Throughout the United States, socialism is enjoying a fresh wind of popularity. An April 2019 Gallup survey found that 43% of Americans believe socialism would be “a good thing” for the country (up from 25% in 1942). A full 47% of Americans say they would vote for a socialist presidential candidate. With those numbers, it should come as no surprise that in 2016, presidential candidate Bernie Sanders (America’s most popular “democratic socialist”) attracted more than 13 million votes during the Democratic primaries. More than 2 million of those voters were under the age of 30.
It’s easy to understand why Bernie appeals to young voters; after all, he campaigned on a platform of Medicare for all; free education and cancellation of all student debt; a “job guarantee;” a progressive tax system; and much more. And where Bernie came up short, Alexandria Ocasio-Cortez succeeded. As you may remember, AOC upset the New York incumbent, Rep. Joseph Crowley, 57 – 42 percent, on a platform that included Medicare for all; free college tuition; and a job guarantee. Sound familiar?
These silver-tongued promises are the (seemingly) sunny side of socialism. But they depend on – and eventually succumb to – the dark side of socialism, as set forth by its founding father, Karl Marx. Socialism (a term often used interchangeably with its close relative, communism) seeks the elimination of private ownership in favor of “social ownership” or state control. Merriam-Webster defines it this way: any of various economic and political theories advocating collective or governmental ownership and administration of the means of production and distribution of goods.
In layman’s terms, socialism trades economic freedom (and many other freedoms) for the “security” of state control. But don’t take my word for it.
The Democratic Socialists of America (DSA) – which has approximately 60,000 members (up from just 5,000 in November 2016) –calls for “cooperatives” and “social ownership,” in place of “big corporate bureaucracy.” It also seeks “greater democratic control” of private businesses in an effort to encourage accountability. The DSA proclaims that “many structures of our government and economy must be radically transformed.”
Of course, like Bernie and AOC, the DSA champion the sunny side of socialism, promising that “a long-term goal of socialism is to eliminate all but the most enjoyable kinds of labor,” and pledging to spread any remaining “unappealing jobs” among as many people as possible.
That last one has a certain comedic appeal; perhaps the DSA should adopt the slogan “misery loves company.” But the implications of socialism for our great republic would be tragic. Socialism and communism are not variations of a democratic republic. They are its antithesis.
Historian Lee Edwards, Ph.D., describes it this way: “Socialists promise a classless society but create the prison camps of the Gulag and the Isle of Pines. They assure peace but engage in wars of national liberation. They abolish private property but depend upon the underground economy. They stamp out religion but worship Big Brother. They bring down corrupt dictators but institute a dictatorship of the Party.”
Of course, ask a proponent of socialism about increased government control, and they’ll hail it as a positive development. To quote Winston Churchill, proponents of socialism are quick to cast capitalism as the “predatory tiger.” It’s blamed for the wealth of the top 1%, deplored as the cause of the Great Recession of 2008, and labeled a cause of greed, “privilege,” and any number of social ills. The solution – they say – is to constrain or abandon the free market in order to obtain equality. Countries like Sweden are lifted up as examples of the utopia that socialism might provide.

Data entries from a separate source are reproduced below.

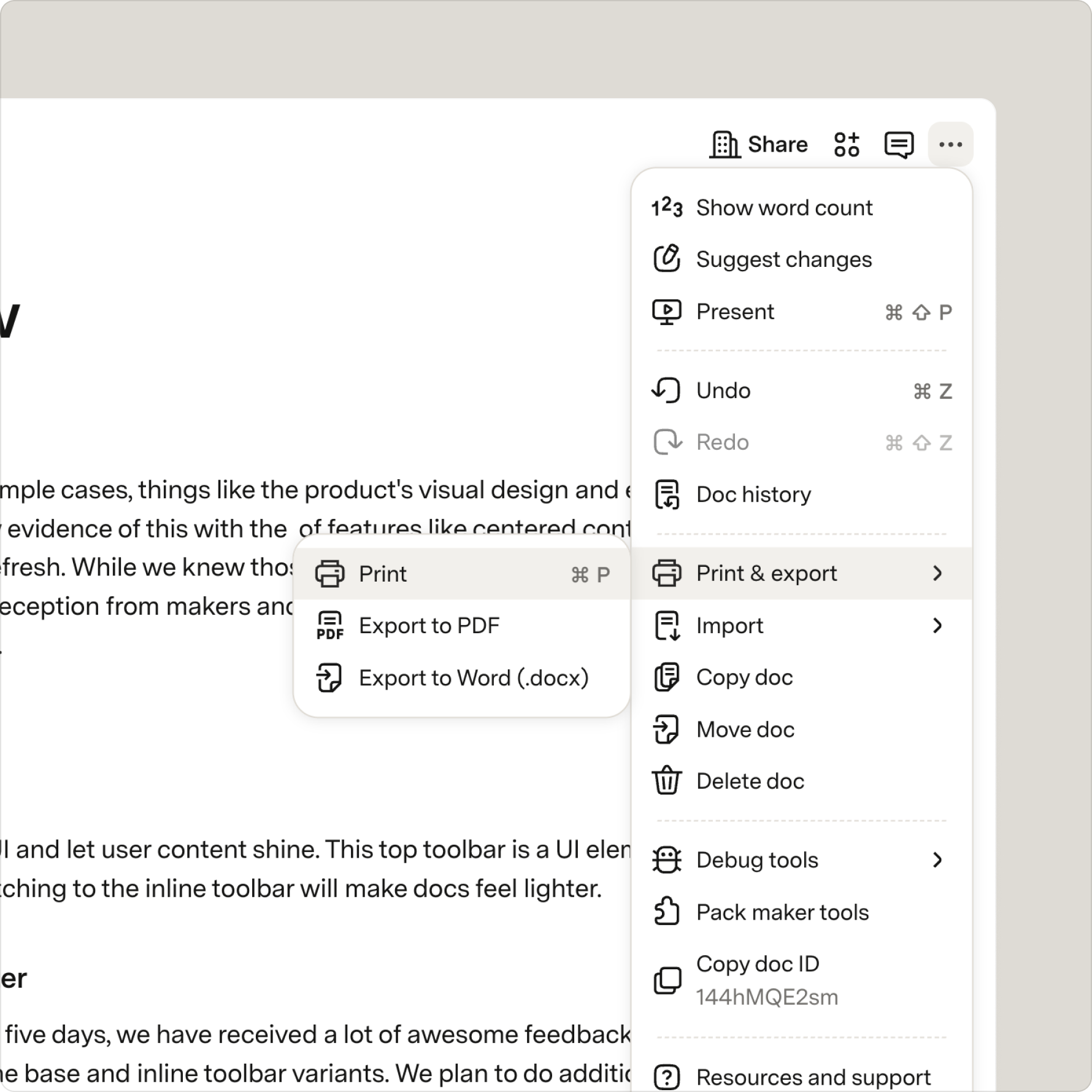Select Present from the menu
Image resolution: width=1092 pixels, height=1092 pixels.
801,312
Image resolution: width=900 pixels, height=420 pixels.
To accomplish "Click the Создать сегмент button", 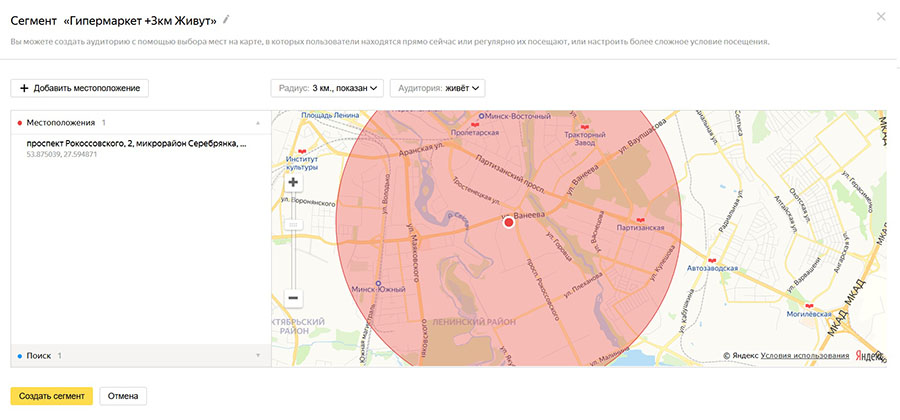I will point(51,395).
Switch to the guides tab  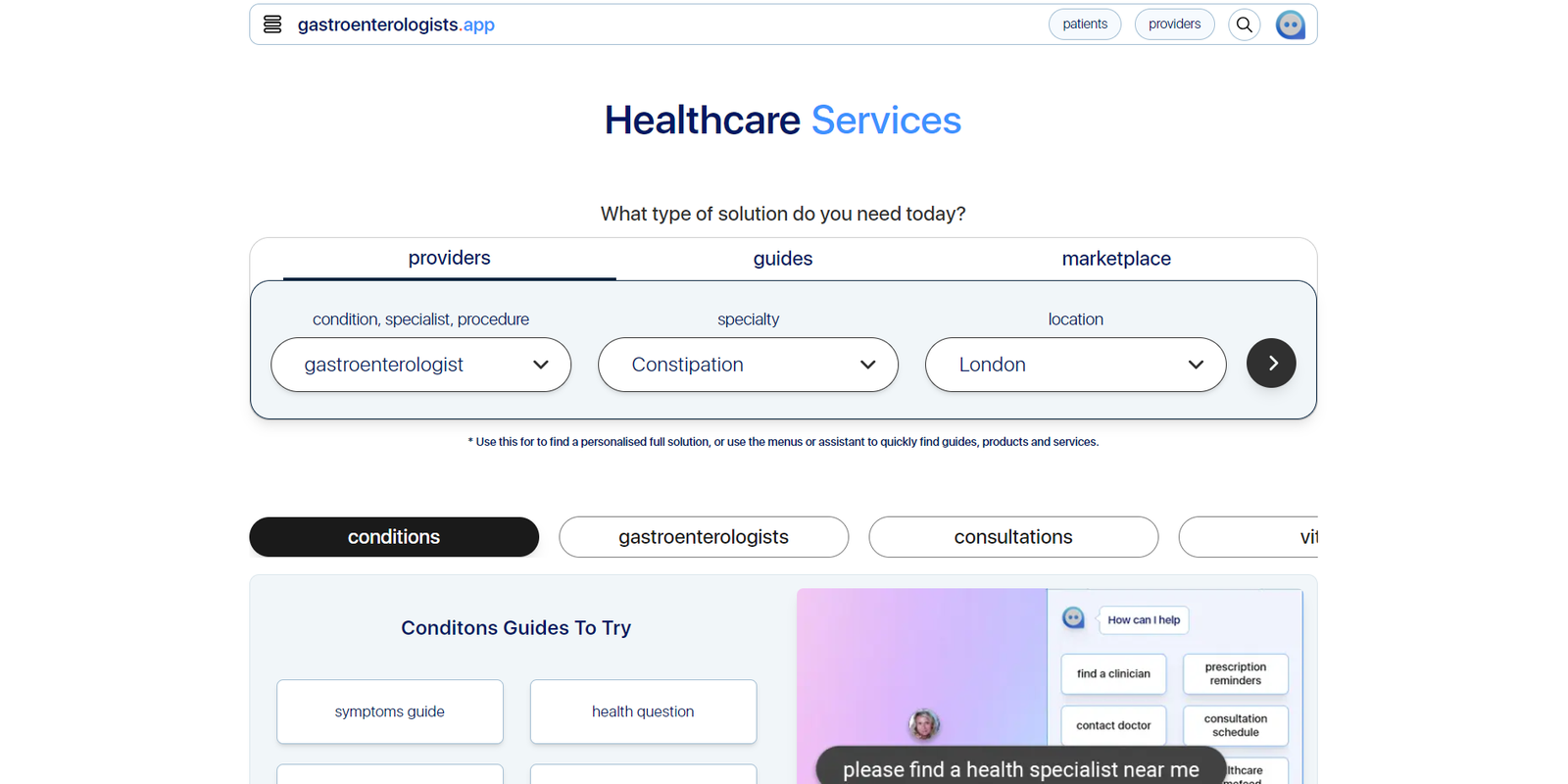[x=783, y=259]
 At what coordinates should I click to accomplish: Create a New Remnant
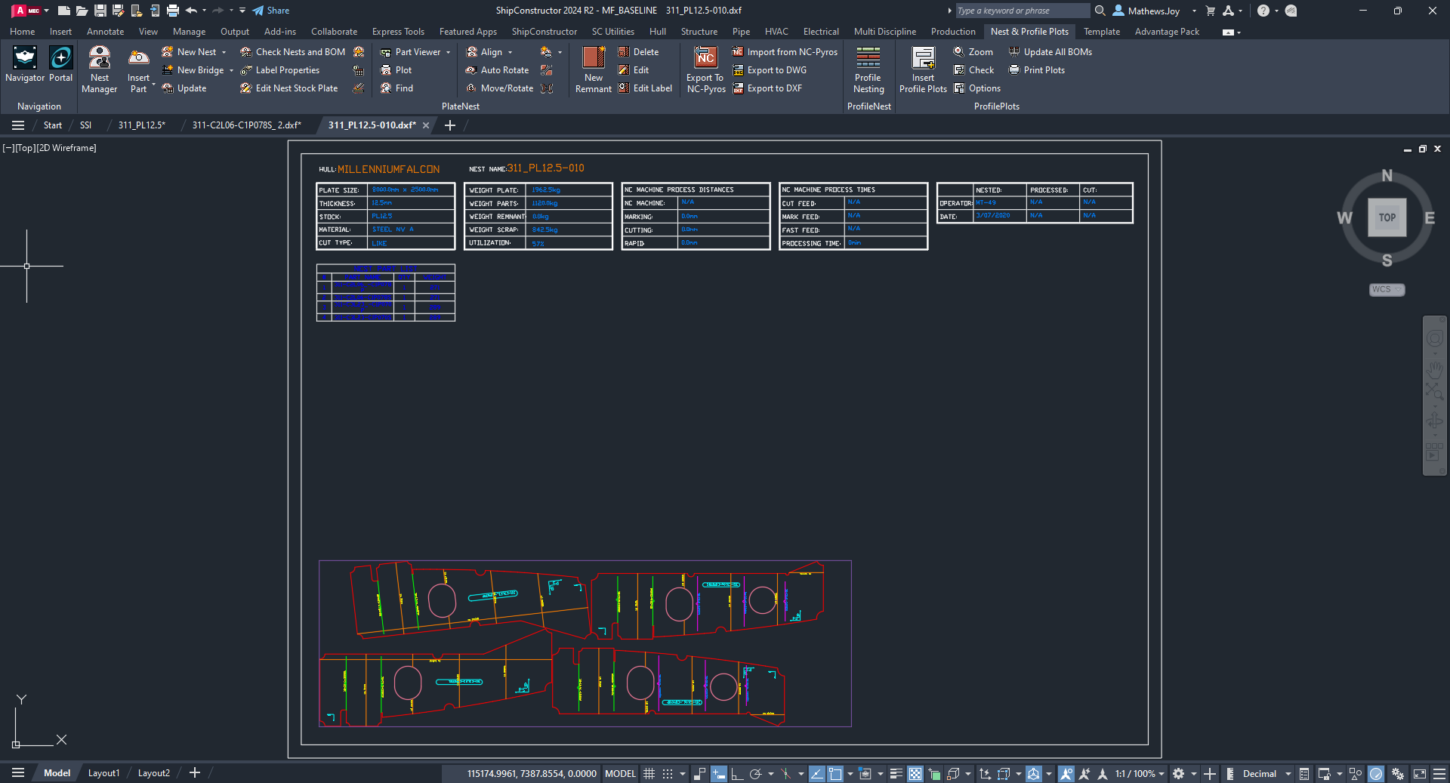[x=593, y=68]
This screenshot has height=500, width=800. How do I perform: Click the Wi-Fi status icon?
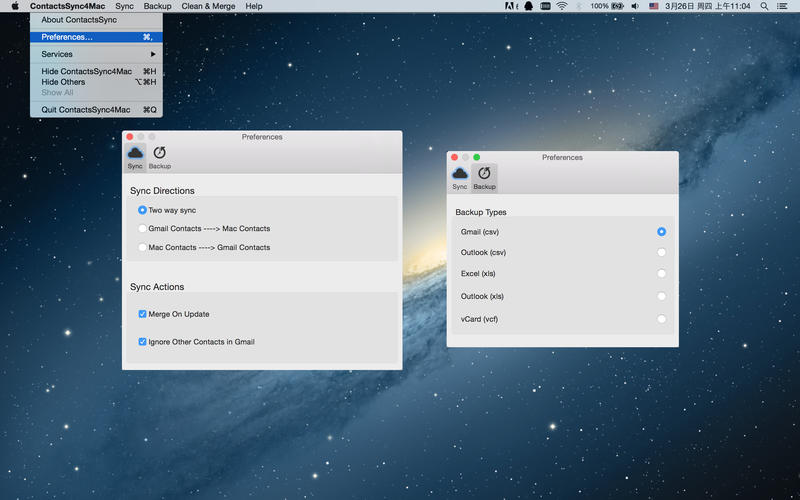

The great irony is that Sweden is a shining example of the fact that free markets are the solution and not the problem. Swedish economist and Cato Institute fellow Johan Norberg explains: “Free markets and small government made Sweden rich. The experiment with socialism crashed us.” Indeed, while Sweden has “generous government entitlement programs” (as do its Nordic neighbors Norway, Finland, and Denmark), many of its policies would be very out of place at a Bernie Sanders rally. There are no minimum wage laws. There is school choice. The government sets limits on public spending and a “surplus goal” that helps keep its national debt low and has earned the county an AAA credit rating. In the 2019 Economic Freedom of the World Index, Sweden scored a 75.2, less than 2 points behind the United States (76.8) and above countries like Japan (72.1) and South Korea (72.3)
Thankfully, and despite the increased popularity of socialism as an ideal, Americans intuitively understand that the government is not better equipped than the private sector in matters related to the economy and wages. In fact, the same Gallup poll that found 43% of Americans believed socialism would be a good thing, also found that 62% believe the free market should control the economy and wages, and 68% believe it should be primarily responsible for the distribution of wealth. If these poll results sound contradictory, it’s because they are. Americans like the sound of socialism, but the substance is hard to swallow. The icing looks sweet but the cake is dry.
No reasonable American desires to see fellow citizens suffer from inadequate healthcare, drift aimlessly without work, or stumble under the weight of unreasonable debt. But socialism is not the answer. Socialism promises equality, but obtains it by punishing success and constraining free markets. It replaces our democratic republic – by the people and for the people – with a dictatorship of the proletariat.